GIVEN TASK 1 ->
In the post about proving a scheduling problem NP-complete, how many units of resource $$k$$ does task $$B$$ need?
GIVEN TASK 2 ->
Write what comes next in the post about proving a task-and-resource scheduling problem NP-complete, picking up after its final sentence.

PAGE EXCERPT ->
# How to prove that this problem is NP-complete (or NP-Hard)

I have the following data:

• A set $$V$$ of tasks, the starting time $$s_j$$ of each task and the duration $$p_j$$ of each task.

• A set $$K$$ of resource, each resource has an availability function $$R_{k}$$ that is piecewise constant.That is, for each $$t = 0, .., T-1$$, we precise $$R_{k}(t)$$ the number of units available at $$t$$. $$R_k$$ is an array of length $$T$$.

• Each task $$j$$ needs $$r_{j,k}$$ resources to be processed (it could be zero). This quantity needs to be available during all the processing time starting from $$s_j$$.

For example consider :

• Task$$A$$ has processing time $$3$$ and starts at time period $$t=2$$ and needs 2 units of some resource $$k$$
• Task $$B$$ has processing time $$4$$ starts at time $$t=3$$ and needs 3 units of the same resource $$k$$.

Then if $$R_{k}(t) = [*,*,2,6,6,3,*,*]$$ then we are ok since at time $$t=2$$ only task $$A$$ is active and it requires $$2$$ units, at time $$t=3$$, both tasks are active and the sum of their utilization is $$2+3 = 5 \leq 6$$; same at time $$t=4$$. At time $$t=4$$, only task $$B$$ is active and it requires $$3$$ units.

However, if $$R_{k}(t) = [*,*,2,4,6,3,*,*]$$, is not ok since at time $$t=3$$, both tasks $$A$$ and $$B$$ are active and their total use is equal to $$5$$ wheras only $$4$$ units are available.

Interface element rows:
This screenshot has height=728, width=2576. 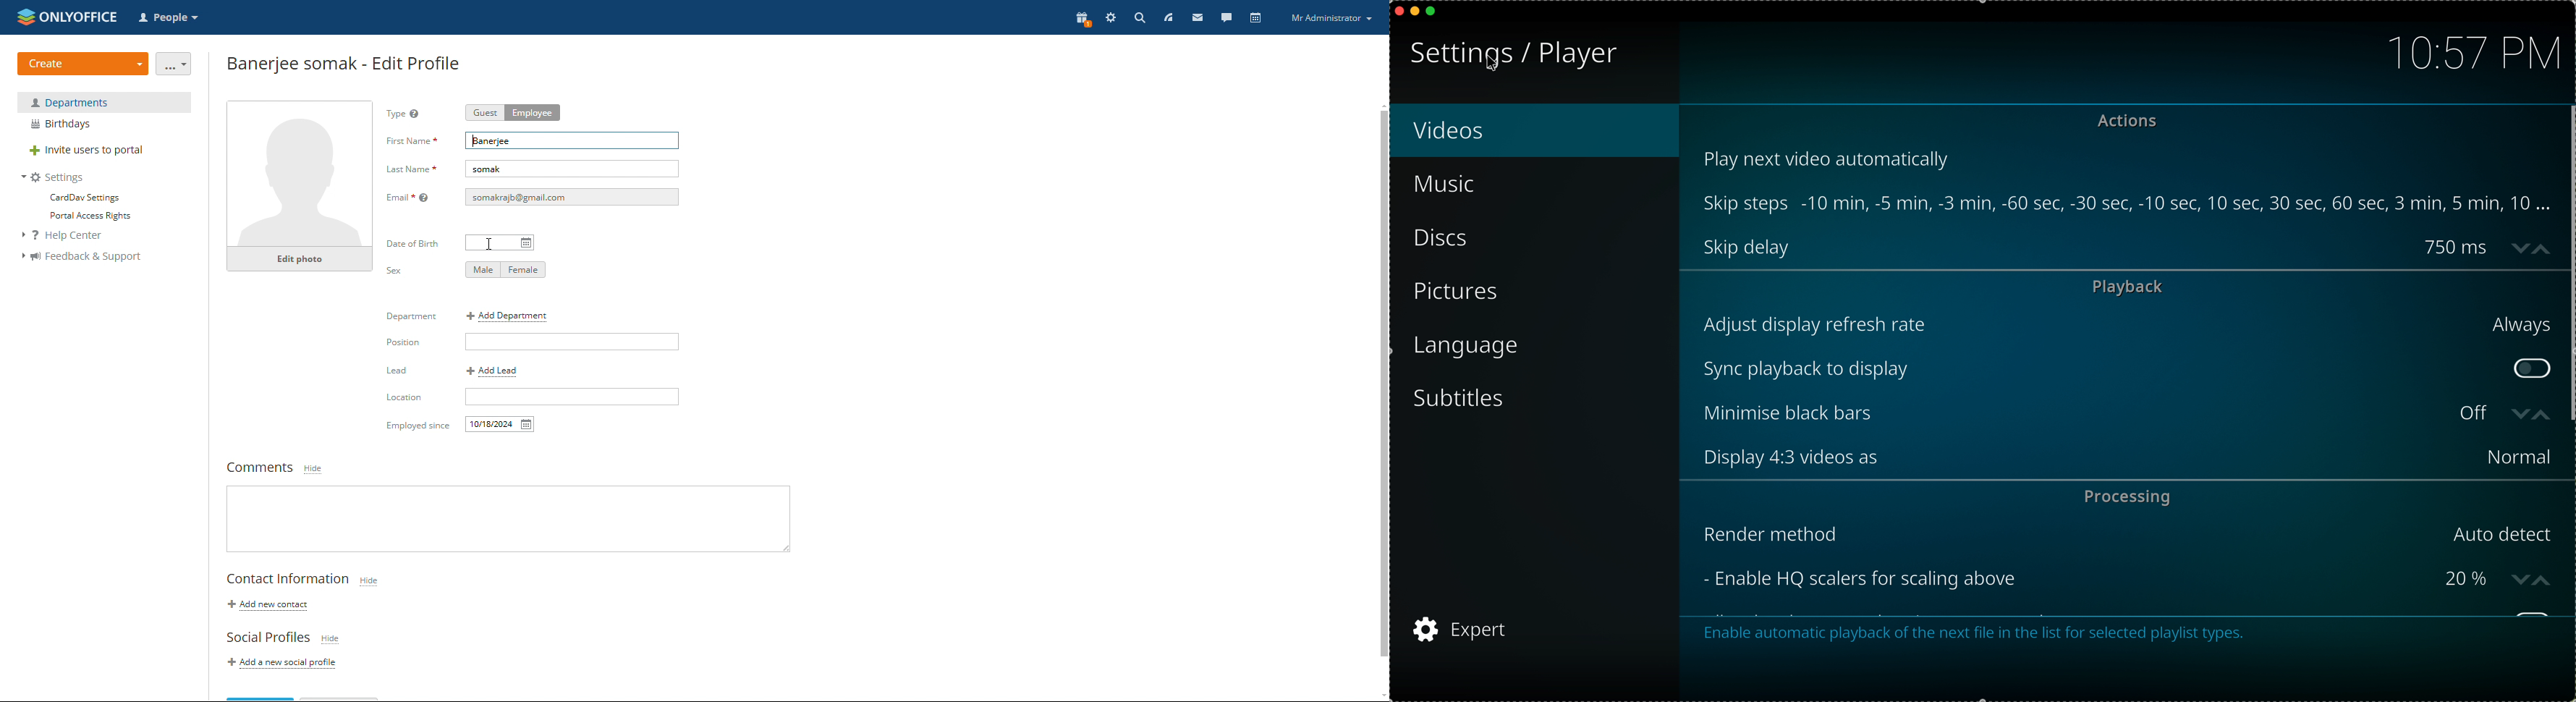 What do you see at coordinates (2097, 247) in the screenshot?
I see `skip delay   750 ms` at bounding box center [2097, 247].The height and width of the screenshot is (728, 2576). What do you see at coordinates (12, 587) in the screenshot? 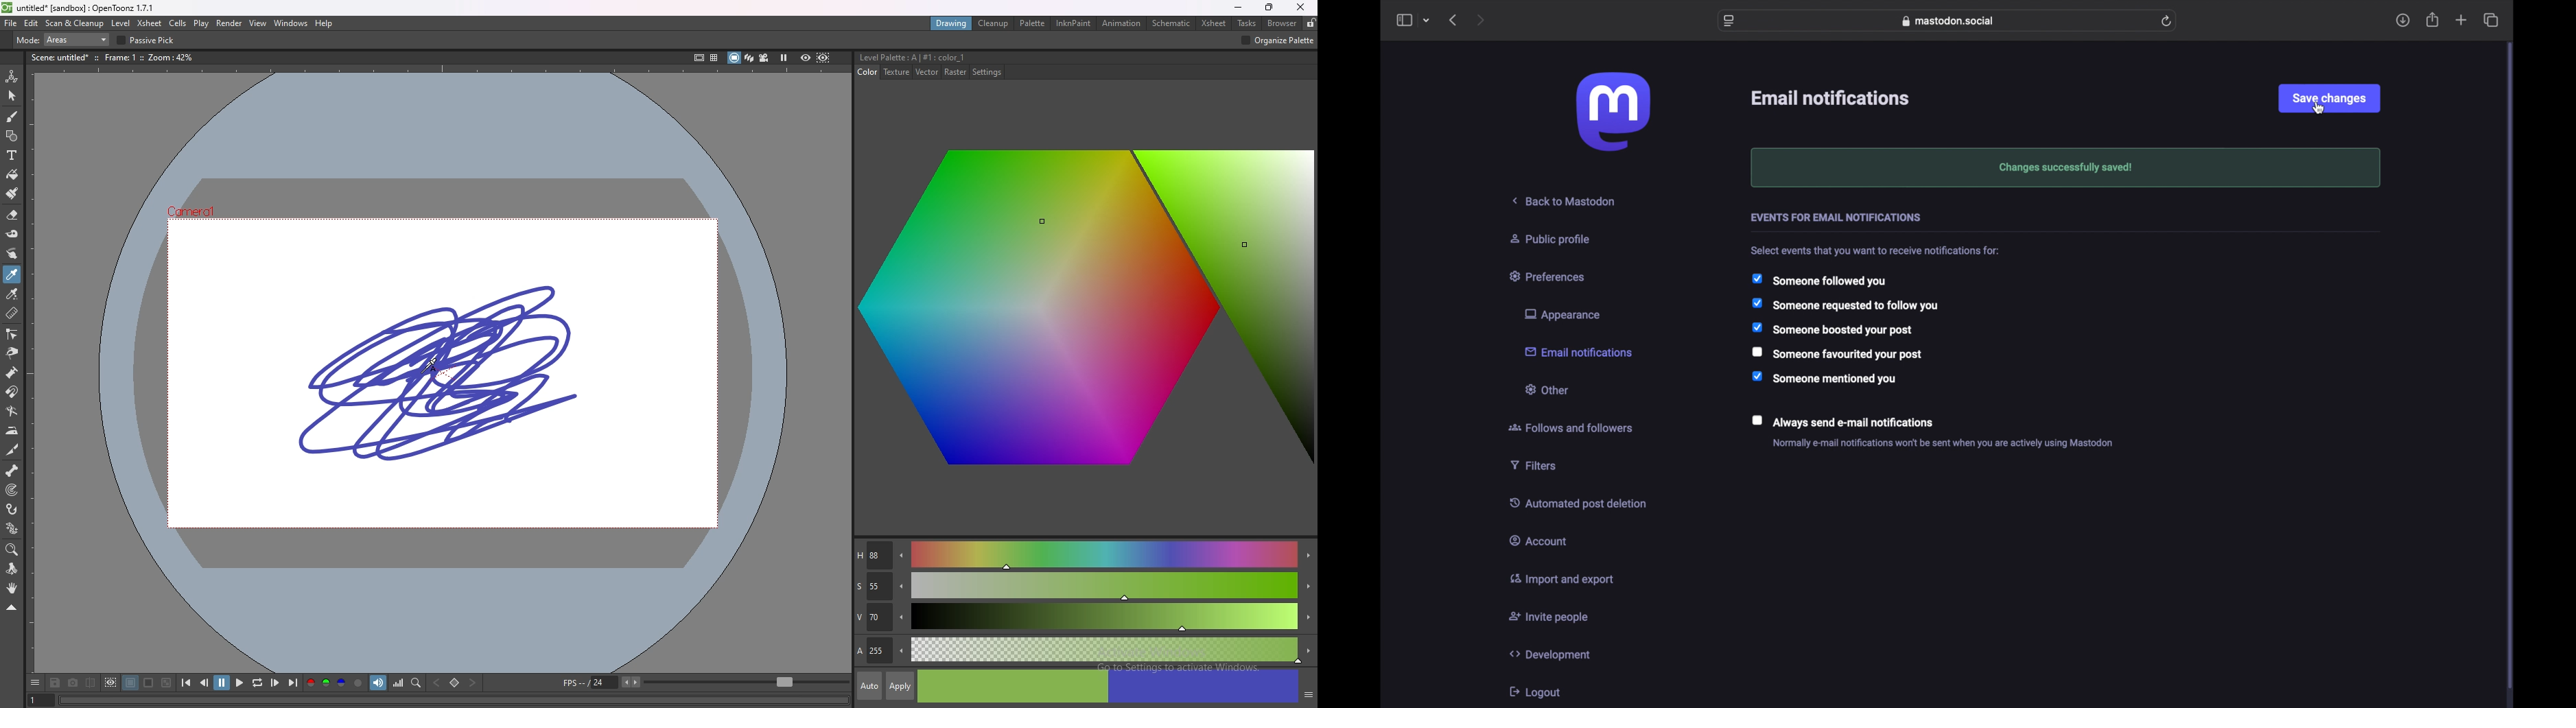
I see `hand tool` at bounding box center [12, 587].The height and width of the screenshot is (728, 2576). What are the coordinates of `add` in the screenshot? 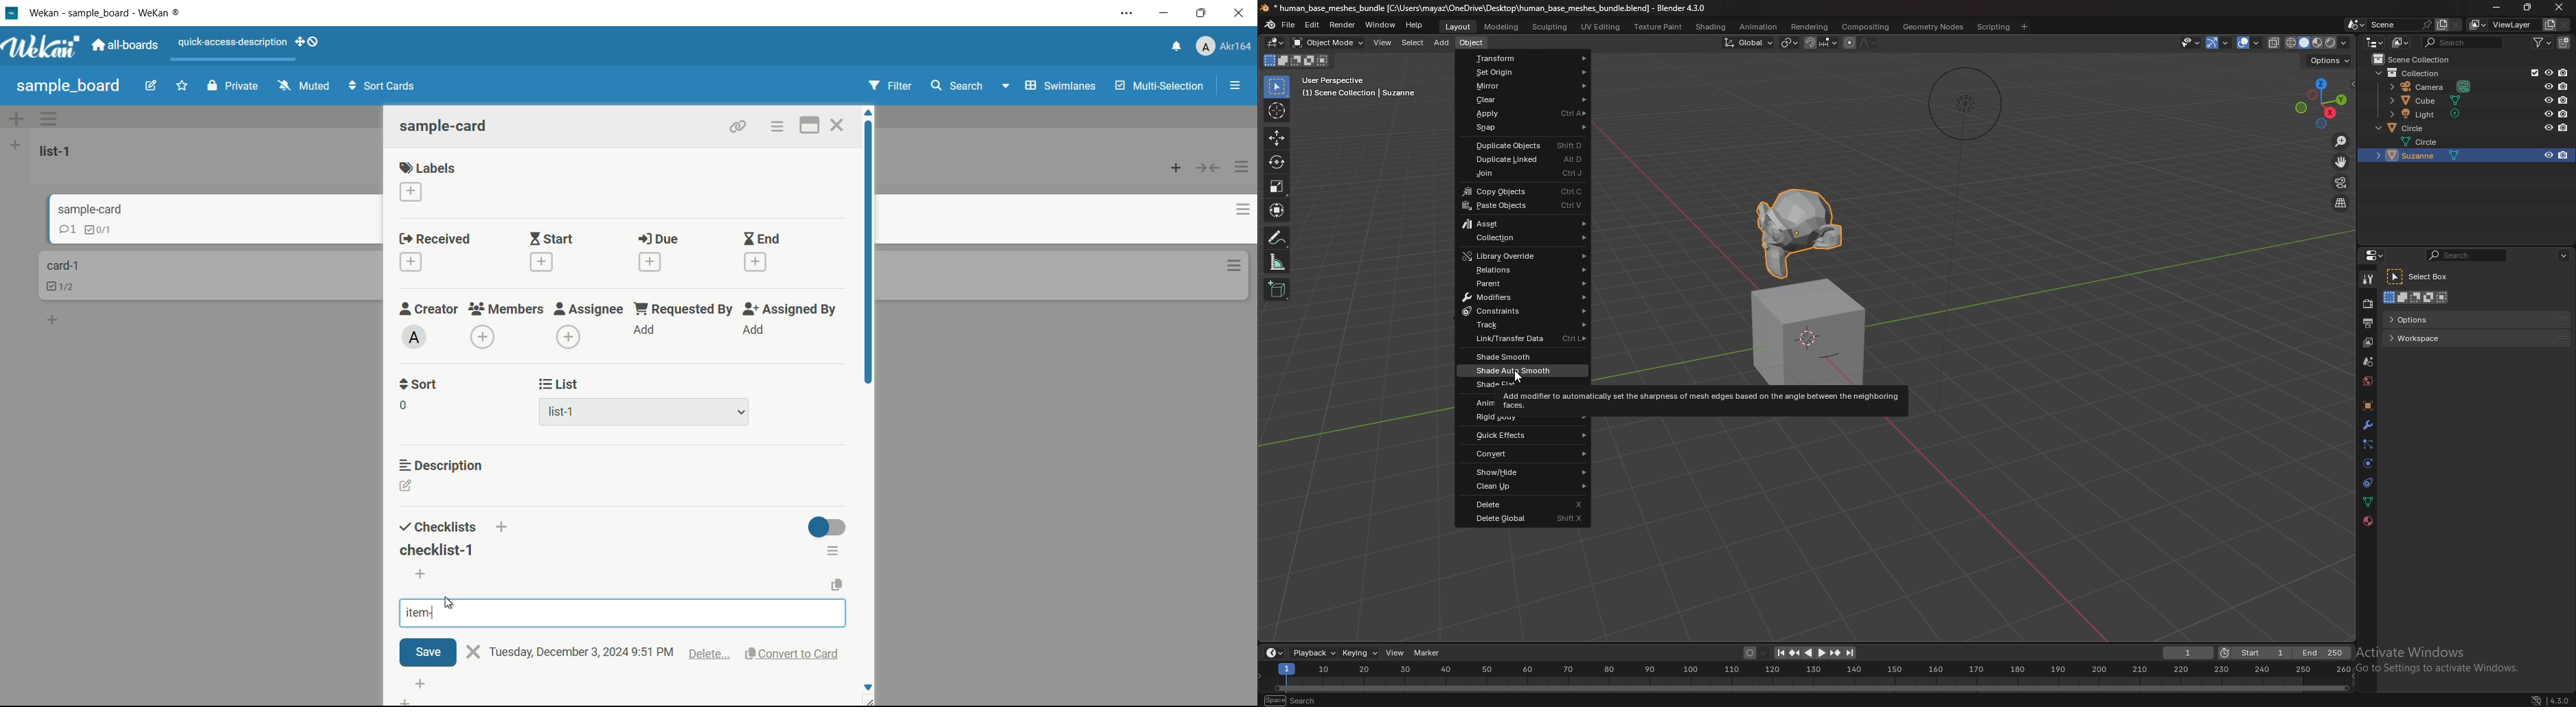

EXERCISE RESPONSE 1 ->
Task $$B$$ needs 3 units of resource $$k$$.

EXERCISE RESPONSE 2 ->
Here is my attempt to verify that the resource utilization at each $$t$$ is no larger than the availability function. So the answer is yes or no (we can say that this is a decision problem).

For each time t in [0,T-1]   For each resource k in K      total_use = 0, active_set = A     for each task j in V       if s_j<=t and s_j+p_j > t and r_{j,k}>0 \if the task is active at time t and it requires positive amount of resource k in order to be processed)         total_use += r_{j,k}         active_set := active_set U {j}        if total_use > R_{k}(t)         print(at time t the usage of resource k exceeds its capacity, active_set)         return False return True 

The algorithm here is pseud-polynomial. Unfortunately, I need to find a polynomial one in order to say that the problem is in $$\mathcal{NP}$$.